Mark Burnett, a Utah-based independent security analyst, released the usernames and passwords in a plain text file through BitTorrent on Monday. While it’s not unusual for researchers to post information on leaked passwords, the inclusion of corresponding user names is rare, and approaches the boundaries of anti-hacking laws.
That’s partly the point, as Burnett spends the bulk of his blog post explaining why he shouldn’t be arrested. “I clearly have no criminal intent here,” Burnett wrote. “It is beyond all reason that any researcher, student, or journalist have to be afraid of law enforcement agencies that are supposed to be protecting us instead of trying to find ways to use the laws against us.”
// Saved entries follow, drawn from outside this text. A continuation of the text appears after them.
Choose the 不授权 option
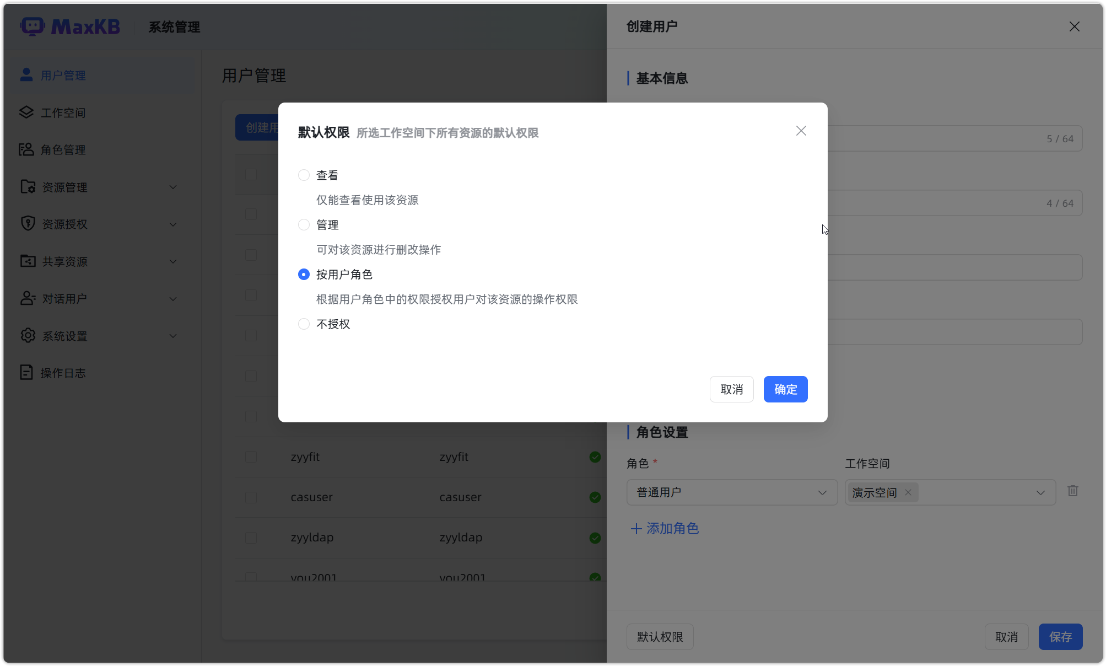The image size is (1106, 666). tap(304, 324)
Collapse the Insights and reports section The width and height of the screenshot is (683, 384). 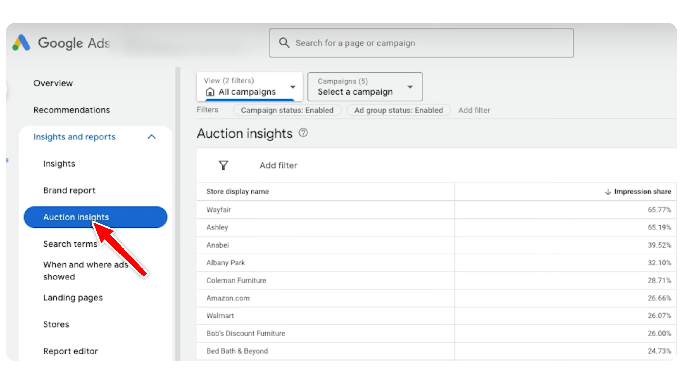tap(152, 137)
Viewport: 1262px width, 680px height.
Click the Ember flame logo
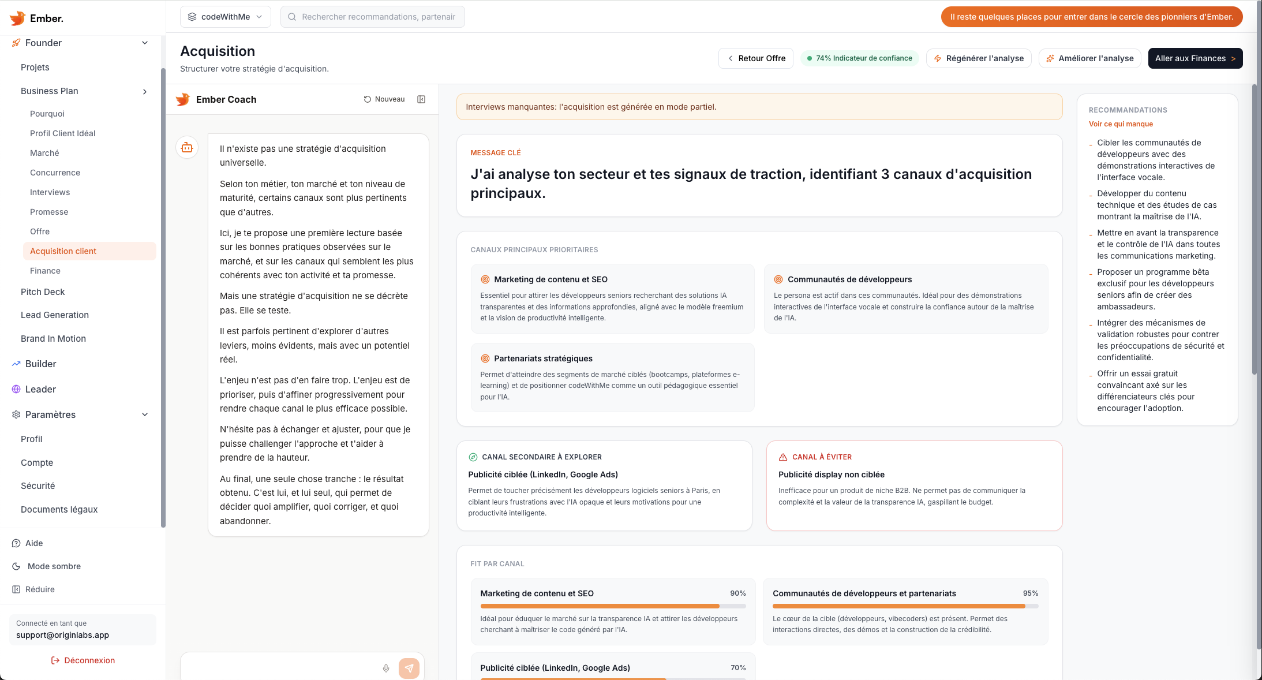pos(17,18)
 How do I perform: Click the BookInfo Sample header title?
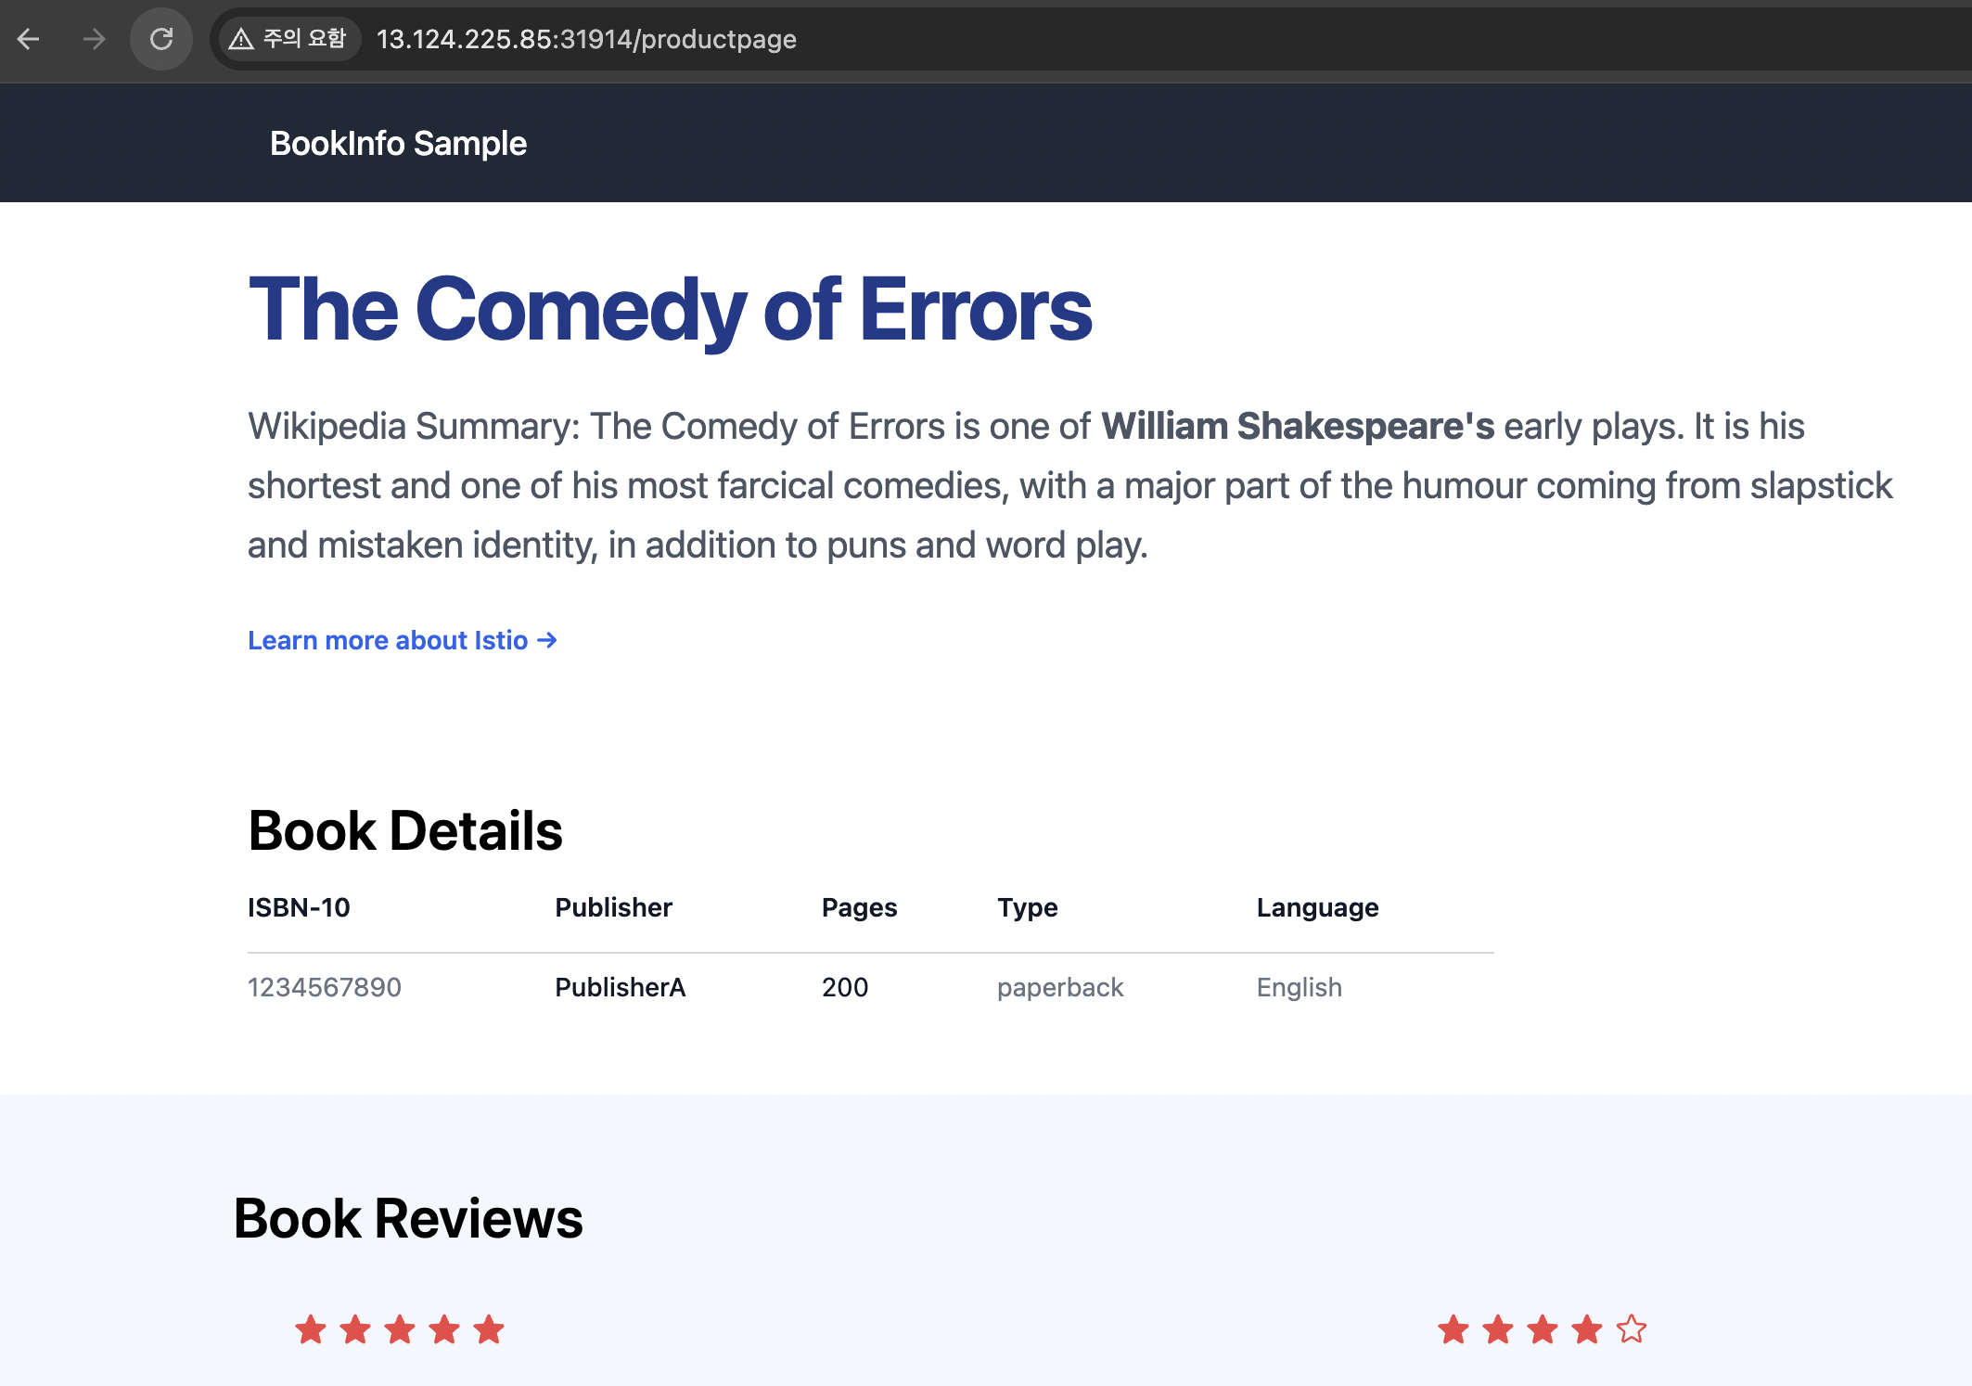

Why this matters: It’s worth noting that all of Burnett’s data is or was publicly available, taken from forums and paste boards dating back as far as 10 years, so any credentials in Burnett’s list are already compromised. While there could be some danger in repackaging that data, the bigger risk is to Burnett himself—with the potential payoff of publicity and plaudits if he gets away with it.
Trial by blog post
To explain why he shouldn’t be arrested, Burnett pointed out the steps he took to prevent illegal use of the data, such as removing email domains and keywords that could be tied back to a company. He also believes that many of the passwords are useless to begin with. For those reasons, Burnett argues that he has not knowingly aided in identify theft, nor has he intended to defraud people through login information.
Why compile and release all that data, then? “The primary purpose is to get good, clean, and consistent data out in the world so others can find new ways to explore and gain knowledge from it,” Burnett wrote in an FAQ. “The data isn’t perfect and there are a few anomalies, but it should provide good insight into user password selection.”
But there’s also an air of protest in Burnett’s blog post. He pointed to the case of Barrett Brown, the Anonymous spokesman who was initially arrested for copying and pasting a hyperlink to leaked Statfor data. While some of the original charges didn’t factor into Brown’s eventual five-year prison sentence, Burnett said the arrest could still have a chilling effect on journalism and research.
Even if Burnett’s actions aren’t illegal today, he argues that President Barack Obama’s proposal for tougher laws against cybercrime would almost certainly outlaw the data dump. “The problem is that it is that the laws themselves change the very definition of a criminal and put many innocent professionals at risk,” he wrote.